#### GIVEN RECORDS
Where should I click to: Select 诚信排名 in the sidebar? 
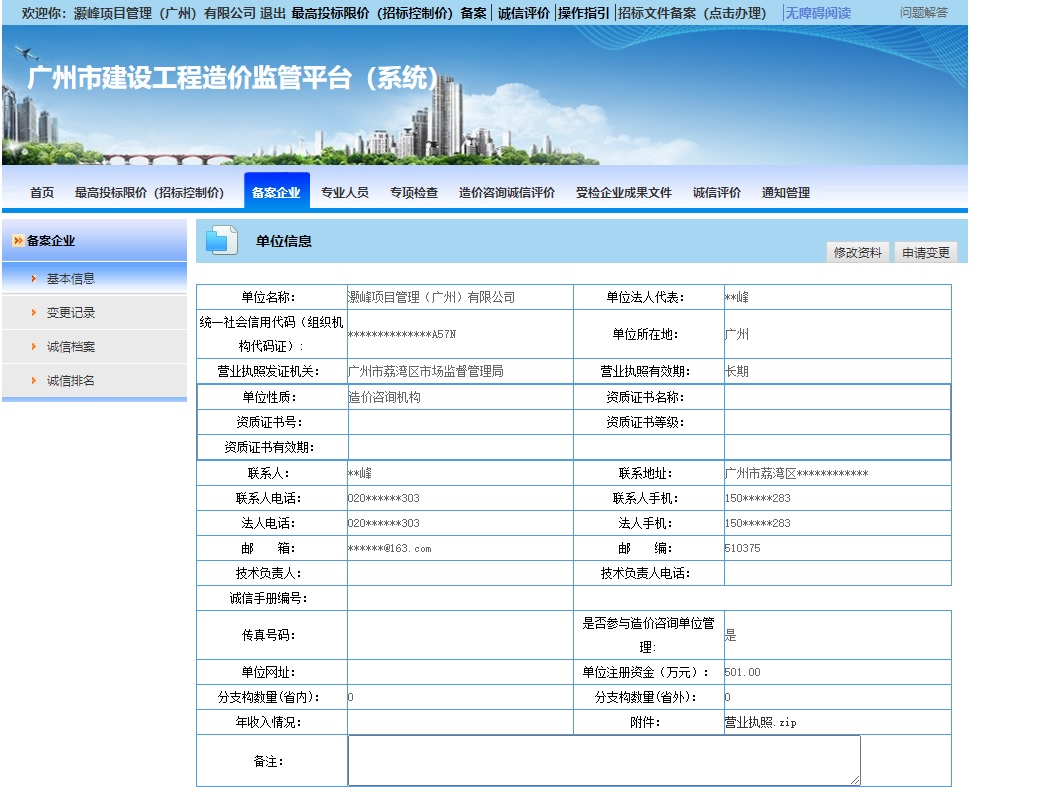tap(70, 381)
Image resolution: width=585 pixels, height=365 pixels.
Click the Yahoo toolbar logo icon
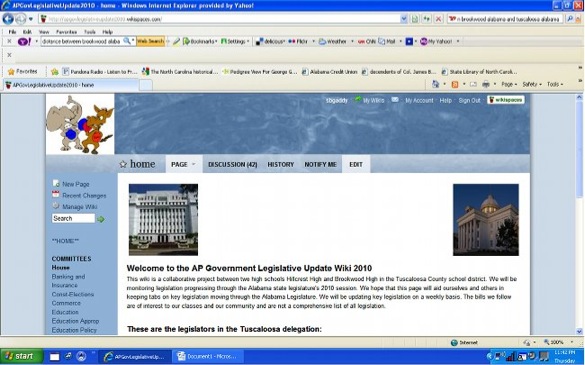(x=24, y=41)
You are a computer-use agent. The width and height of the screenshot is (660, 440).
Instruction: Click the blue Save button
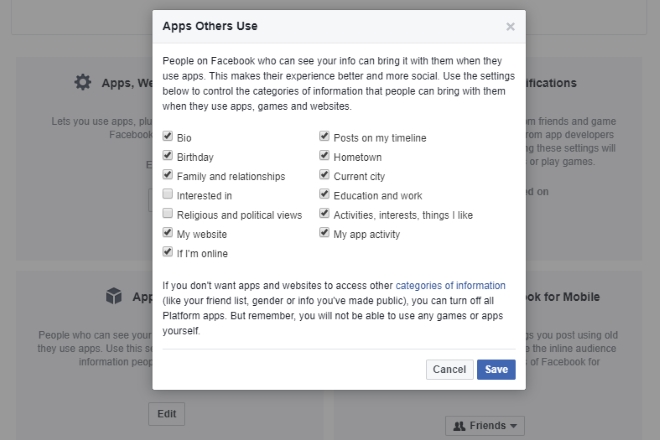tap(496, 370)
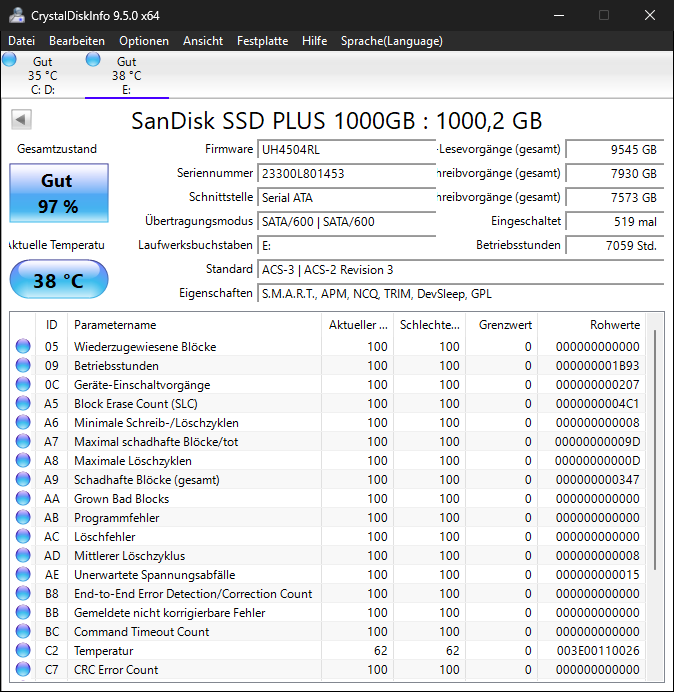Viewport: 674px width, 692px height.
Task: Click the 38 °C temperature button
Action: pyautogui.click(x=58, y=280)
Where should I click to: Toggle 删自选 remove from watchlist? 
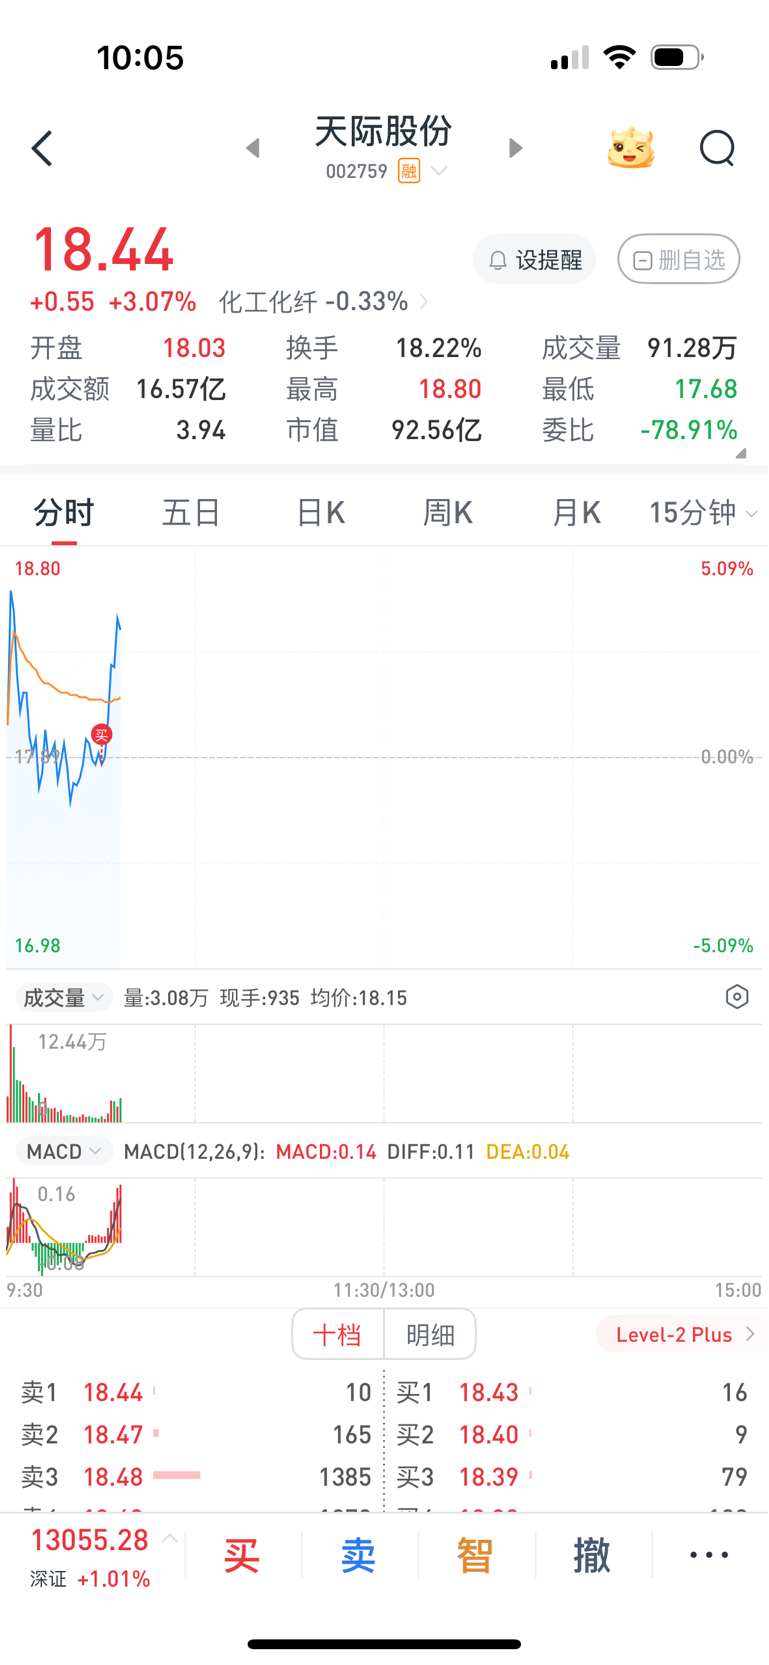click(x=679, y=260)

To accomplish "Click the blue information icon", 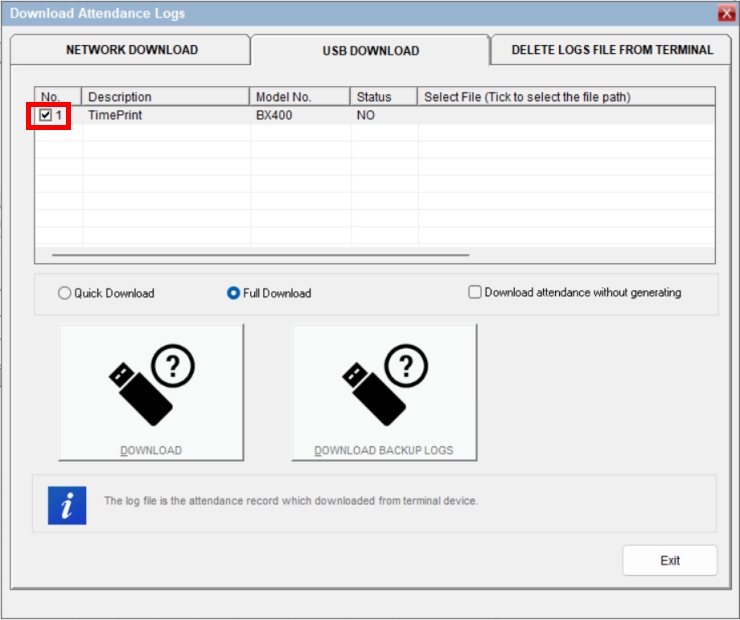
########
WORK REQUEST. Leave the images behind and write out every entry exactly.

REPLY TO THE EXERCISE.
Where should I click to: Select 诚信排名 in the sidebar? 
tap(70, 381)
Image resolution: width=585 pixels, height=365 pixels.
Click the Yahoo toolbar logo icon
(x=24, y=41)
You are a computer-use agent. The width and height of the screenshot is (660, 440).
Instruction: Click the blue Save button
tap(496, 370)
Viewport: 674px width, 692px height.
Task: Click the 38 °C temperature button
Action: pyautogui.click(x=58, y=280)
Where should I click to: Toggle 删自选 remove from watchlist? 
click(x=679, y=260)

To accomplish "Click the blue information icon", 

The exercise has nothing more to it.